You can run out of time, too. My mother-in-law is 81 and in good health, but more than once this past week she hinted at her own mortality. She made sure my son had her recipe for Gingersnaps, and she gave me a pile of old photos she said she wouldn’t need any more. We spent the afternoon happily going over each one, identifying all the people in them, so that the information wouldn’t be lost.

I should say that she’s been doing this sort of thing for a couple of years now–all the grandkids received recipe boxes last year, and books of family history a year or two before that. Her mother lived to age 96, so I certainly hope we will be enjoying her snappy wit for many more years to come. But all this talk about time and the past put me in a reflective mood, and gave me a new determination to do the things I want to do before time runs out for me, too.

This past year was great for me in many ways. Everyone I love is reasonably healthy and happy. My day job has been very successful–I am busier than I have ever been. I had a marvelous vacation in Italy with my family. My writing has received some marvelous strokes–I won two contests, and had two requests, which I will send out next week, since I have finally finished the darn synopsis. I was elected Co-Secretary of my RWA chapter. (This kind of amazes me. Sometimes I find it hard to believe that anyone actually remembers who I am, let alone will vote for me.) I joined a critique group of fabulous lady writers, which promises to be fun and rewarding on several levels.

2013 may be hard to top, but I will try. I will send out my queries and finish writing my second book. (Which may require trashing the 32K words I have already written, but that’s probably the subject of another post.) I will attend the NEORWA conference in May and present a pitch to an agent (this is major–the very thought scares the crap out of me). I will post here more regularly this year. Maybe. I will upload that pile of old photos into Ancestry.com. And exercise. I should probably exercise.

Happy New Year, everyone.

Reality in Historical Romance

One of the blogs I follow is Hearts Through History, which features some marvelous posts on history in general, as well as historical romance in particular.  A recent post by Merry Farmer caught my eye, about historical body image. The concept of skinny, as she notes, is purely a 20th century notion, but most heroines in historical romance are portrayed as the young skinny girls of our current reality, rather than the curvy young women their real-life counterparts actually were.  Take a look at this piece of “genteel erotica” from 1886 and you’ll see what I mean:

Source: http://commons.wikimedia.org/wiki/File:1886-female-bathers-No4-nude.jpg

Anyway, Merry’s blog led me to another I hadn’t seen before: Rakes, Rogues, & Romance by Nancy Goodman. How real, she asked in a recent post, do we want our romance? Do we read it purely to escape the reality of our not particularly romantic lives, or do we want something else?
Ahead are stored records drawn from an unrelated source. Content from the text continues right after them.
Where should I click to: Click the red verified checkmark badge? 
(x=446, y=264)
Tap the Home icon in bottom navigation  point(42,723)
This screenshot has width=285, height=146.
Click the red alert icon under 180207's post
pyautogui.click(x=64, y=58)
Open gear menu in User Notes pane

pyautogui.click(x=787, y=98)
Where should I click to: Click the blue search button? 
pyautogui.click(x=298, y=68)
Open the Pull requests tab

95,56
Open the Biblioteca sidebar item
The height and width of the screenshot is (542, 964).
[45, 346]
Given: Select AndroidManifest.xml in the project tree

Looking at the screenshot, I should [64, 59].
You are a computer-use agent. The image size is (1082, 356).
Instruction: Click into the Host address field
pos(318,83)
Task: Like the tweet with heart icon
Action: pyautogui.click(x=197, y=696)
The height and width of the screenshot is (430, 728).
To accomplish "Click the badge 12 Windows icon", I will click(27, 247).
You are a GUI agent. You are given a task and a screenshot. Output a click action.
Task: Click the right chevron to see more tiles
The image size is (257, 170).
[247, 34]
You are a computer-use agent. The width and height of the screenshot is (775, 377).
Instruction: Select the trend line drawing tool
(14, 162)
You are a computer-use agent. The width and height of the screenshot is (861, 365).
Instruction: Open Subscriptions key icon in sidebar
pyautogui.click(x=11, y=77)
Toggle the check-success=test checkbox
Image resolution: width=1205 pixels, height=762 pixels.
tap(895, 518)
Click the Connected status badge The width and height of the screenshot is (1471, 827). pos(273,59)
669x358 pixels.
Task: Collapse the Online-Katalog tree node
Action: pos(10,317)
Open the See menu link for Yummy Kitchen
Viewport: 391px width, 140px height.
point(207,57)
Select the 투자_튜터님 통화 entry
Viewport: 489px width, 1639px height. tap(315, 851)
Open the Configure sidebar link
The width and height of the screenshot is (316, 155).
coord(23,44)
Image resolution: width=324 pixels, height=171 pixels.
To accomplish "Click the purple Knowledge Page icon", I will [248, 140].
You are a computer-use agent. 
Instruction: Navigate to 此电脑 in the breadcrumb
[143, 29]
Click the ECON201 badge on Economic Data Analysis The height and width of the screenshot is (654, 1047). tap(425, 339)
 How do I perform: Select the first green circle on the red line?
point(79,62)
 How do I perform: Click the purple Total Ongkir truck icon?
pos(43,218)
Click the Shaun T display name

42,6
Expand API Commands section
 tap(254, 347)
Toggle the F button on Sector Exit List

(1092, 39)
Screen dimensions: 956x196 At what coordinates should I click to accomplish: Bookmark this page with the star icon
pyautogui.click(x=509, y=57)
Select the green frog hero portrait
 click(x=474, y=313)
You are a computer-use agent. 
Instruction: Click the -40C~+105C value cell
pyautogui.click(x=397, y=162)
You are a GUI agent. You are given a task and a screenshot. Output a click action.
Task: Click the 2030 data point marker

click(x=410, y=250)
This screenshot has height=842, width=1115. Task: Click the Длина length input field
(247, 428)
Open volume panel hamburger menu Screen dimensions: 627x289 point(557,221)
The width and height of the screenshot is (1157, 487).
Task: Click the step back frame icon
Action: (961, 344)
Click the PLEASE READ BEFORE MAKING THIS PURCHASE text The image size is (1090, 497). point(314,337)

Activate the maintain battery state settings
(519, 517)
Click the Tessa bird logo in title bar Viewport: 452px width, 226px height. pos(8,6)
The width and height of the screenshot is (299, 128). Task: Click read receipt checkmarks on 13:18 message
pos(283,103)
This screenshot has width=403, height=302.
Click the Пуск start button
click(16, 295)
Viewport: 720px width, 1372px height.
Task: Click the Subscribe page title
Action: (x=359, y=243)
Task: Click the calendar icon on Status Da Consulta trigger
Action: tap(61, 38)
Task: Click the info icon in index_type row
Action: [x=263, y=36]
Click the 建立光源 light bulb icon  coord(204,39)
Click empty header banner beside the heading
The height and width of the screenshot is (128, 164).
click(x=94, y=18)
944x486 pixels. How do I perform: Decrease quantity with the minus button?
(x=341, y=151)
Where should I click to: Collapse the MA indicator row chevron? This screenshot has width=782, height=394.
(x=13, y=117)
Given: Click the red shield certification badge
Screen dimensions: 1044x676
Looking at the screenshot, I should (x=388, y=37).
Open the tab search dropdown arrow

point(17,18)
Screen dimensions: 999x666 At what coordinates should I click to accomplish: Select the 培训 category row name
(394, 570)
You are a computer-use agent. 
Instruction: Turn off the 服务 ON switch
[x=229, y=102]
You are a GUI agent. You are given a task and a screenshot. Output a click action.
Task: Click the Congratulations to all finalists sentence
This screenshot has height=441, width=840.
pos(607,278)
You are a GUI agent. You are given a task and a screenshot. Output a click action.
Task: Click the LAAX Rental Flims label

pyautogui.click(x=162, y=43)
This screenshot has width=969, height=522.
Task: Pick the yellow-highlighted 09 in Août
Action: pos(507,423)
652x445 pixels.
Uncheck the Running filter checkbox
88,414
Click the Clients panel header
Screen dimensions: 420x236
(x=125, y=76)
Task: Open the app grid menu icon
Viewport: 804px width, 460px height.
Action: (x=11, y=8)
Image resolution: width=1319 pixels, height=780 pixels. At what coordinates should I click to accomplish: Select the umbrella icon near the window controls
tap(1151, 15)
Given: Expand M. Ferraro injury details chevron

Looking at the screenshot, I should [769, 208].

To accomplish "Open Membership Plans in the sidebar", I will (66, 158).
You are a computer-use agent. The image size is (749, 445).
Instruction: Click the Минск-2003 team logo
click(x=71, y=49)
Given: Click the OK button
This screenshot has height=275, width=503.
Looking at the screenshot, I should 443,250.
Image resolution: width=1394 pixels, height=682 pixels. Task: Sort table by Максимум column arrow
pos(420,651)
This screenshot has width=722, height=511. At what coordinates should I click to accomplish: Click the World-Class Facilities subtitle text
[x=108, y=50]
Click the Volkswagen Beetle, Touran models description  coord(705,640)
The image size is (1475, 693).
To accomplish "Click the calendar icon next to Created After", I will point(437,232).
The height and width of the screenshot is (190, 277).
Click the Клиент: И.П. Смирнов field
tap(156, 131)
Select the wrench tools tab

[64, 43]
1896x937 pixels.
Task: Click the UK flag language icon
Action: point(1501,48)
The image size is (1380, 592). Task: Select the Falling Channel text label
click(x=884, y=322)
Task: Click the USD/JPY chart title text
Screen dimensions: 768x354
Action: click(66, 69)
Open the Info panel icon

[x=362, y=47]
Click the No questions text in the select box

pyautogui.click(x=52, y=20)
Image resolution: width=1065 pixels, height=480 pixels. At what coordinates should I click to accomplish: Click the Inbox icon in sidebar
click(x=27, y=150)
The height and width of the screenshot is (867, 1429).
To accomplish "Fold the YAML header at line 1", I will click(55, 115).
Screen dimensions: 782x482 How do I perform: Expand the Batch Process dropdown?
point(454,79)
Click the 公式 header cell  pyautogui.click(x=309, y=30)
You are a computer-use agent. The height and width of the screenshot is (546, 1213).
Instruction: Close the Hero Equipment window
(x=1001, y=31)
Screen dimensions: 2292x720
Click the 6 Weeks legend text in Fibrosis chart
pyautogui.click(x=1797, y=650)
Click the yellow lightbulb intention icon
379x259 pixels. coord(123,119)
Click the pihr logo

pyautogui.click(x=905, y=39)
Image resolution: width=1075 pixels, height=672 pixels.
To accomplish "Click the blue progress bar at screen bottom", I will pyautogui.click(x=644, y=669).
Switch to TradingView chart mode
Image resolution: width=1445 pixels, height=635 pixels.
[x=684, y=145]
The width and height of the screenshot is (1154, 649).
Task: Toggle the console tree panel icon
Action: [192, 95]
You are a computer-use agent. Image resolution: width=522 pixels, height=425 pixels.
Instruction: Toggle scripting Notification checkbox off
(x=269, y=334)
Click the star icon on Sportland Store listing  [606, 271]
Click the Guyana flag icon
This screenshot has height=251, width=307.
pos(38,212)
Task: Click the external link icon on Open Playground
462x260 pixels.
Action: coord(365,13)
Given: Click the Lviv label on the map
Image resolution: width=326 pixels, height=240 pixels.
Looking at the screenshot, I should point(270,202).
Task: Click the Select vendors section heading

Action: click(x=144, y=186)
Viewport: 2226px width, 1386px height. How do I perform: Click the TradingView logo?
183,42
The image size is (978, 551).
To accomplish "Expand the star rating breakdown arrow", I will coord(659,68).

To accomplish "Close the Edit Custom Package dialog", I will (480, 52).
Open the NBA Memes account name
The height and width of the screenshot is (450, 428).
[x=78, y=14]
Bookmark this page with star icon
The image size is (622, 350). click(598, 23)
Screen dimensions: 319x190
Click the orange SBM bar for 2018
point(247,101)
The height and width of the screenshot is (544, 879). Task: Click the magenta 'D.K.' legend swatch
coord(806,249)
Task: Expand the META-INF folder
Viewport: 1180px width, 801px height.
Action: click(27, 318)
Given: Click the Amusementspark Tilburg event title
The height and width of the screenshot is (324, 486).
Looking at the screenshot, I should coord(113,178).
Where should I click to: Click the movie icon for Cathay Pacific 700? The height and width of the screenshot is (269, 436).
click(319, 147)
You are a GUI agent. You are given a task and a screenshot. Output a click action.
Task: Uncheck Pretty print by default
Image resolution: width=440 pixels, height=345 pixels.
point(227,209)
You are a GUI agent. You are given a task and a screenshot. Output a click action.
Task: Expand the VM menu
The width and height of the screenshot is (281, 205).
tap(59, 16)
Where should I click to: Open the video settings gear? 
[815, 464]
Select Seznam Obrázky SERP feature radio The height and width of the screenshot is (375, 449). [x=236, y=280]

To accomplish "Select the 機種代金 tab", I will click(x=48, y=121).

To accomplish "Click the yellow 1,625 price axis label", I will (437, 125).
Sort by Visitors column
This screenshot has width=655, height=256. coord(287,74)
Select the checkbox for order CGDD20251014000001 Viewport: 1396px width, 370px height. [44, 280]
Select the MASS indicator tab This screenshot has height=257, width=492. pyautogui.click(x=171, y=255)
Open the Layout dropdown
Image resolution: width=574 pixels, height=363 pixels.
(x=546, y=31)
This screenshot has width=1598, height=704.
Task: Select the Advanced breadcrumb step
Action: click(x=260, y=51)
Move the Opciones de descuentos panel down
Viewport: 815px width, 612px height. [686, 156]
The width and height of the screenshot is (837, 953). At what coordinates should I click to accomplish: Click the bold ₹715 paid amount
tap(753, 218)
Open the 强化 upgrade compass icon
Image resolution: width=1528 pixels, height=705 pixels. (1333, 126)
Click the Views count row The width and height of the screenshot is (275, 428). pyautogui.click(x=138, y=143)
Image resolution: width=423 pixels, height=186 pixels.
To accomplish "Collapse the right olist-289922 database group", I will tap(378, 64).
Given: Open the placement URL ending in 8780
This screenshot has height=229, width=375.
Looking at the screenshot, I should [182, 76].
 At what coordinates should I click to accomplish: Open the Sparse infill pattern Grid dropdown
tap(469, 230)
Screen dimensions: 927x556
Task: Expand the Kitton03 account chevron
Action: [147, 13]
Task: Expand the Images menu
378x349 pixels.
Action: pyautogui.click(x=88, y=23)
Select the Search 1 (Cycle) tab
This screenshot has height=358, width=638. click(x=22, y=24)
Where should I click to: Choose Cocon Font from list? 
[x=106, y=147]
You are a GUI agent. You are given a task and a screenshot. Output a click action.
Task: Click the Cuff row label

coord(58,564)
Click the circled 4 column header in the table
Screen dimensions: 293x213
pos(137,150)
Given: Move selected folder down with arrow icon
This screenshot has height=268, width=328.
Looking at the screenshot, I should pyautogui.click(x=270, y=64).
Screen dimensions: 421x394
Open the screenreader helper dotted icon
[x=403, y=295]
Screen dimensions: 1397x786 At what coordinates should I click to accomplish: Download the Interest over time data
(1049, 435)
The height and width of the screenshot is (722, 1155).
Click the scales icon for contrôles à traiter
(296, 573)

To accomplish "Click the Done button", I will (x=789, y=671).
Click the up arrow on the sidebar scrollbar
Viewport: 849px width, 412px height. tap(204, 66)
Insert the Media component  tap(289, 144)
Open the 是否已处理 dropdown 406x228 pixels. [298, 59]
Personally, I like some realism. I want to see the heroine lift her skirts a bit to step over the disgusting muck that filled London streets prior to the end of the 19th century. I want her to wrinkle her nose when she gets a whiff of the Thames as the wind shifts. I want to see the household staff wash off the windows, again, the soot that constantly covers them. In my mind, such snippets of historical fact add much to the setting, but don’t detract from the romance.

Perhaps it is my advancing age, but I am a bit tired of the virginal teen heroine, who loses her maidenhead to the more worldly but gentle hero and almost always has an earth-moving orgasm on the first try. (No comment on the realism of that.) I have read many romances which feature this type of heroine, and have enjoyed them, but nowadays I find I like my heroines grittier, with more life experience before the first page. To me, they are much more real, and these are the heroines I like to write about.

However, as in most things in life, balance is important. I do understand the need to read as an escape from reality–it is very often that impulse which leads me to pick up a book. I read a lot of different types of fiction, but I open a romance when I want to be assured of a happy ending. It isn’t always very realistic, but it is usually immensely satisfying.

So if you read romance, how do you feel about realism? How much is too much?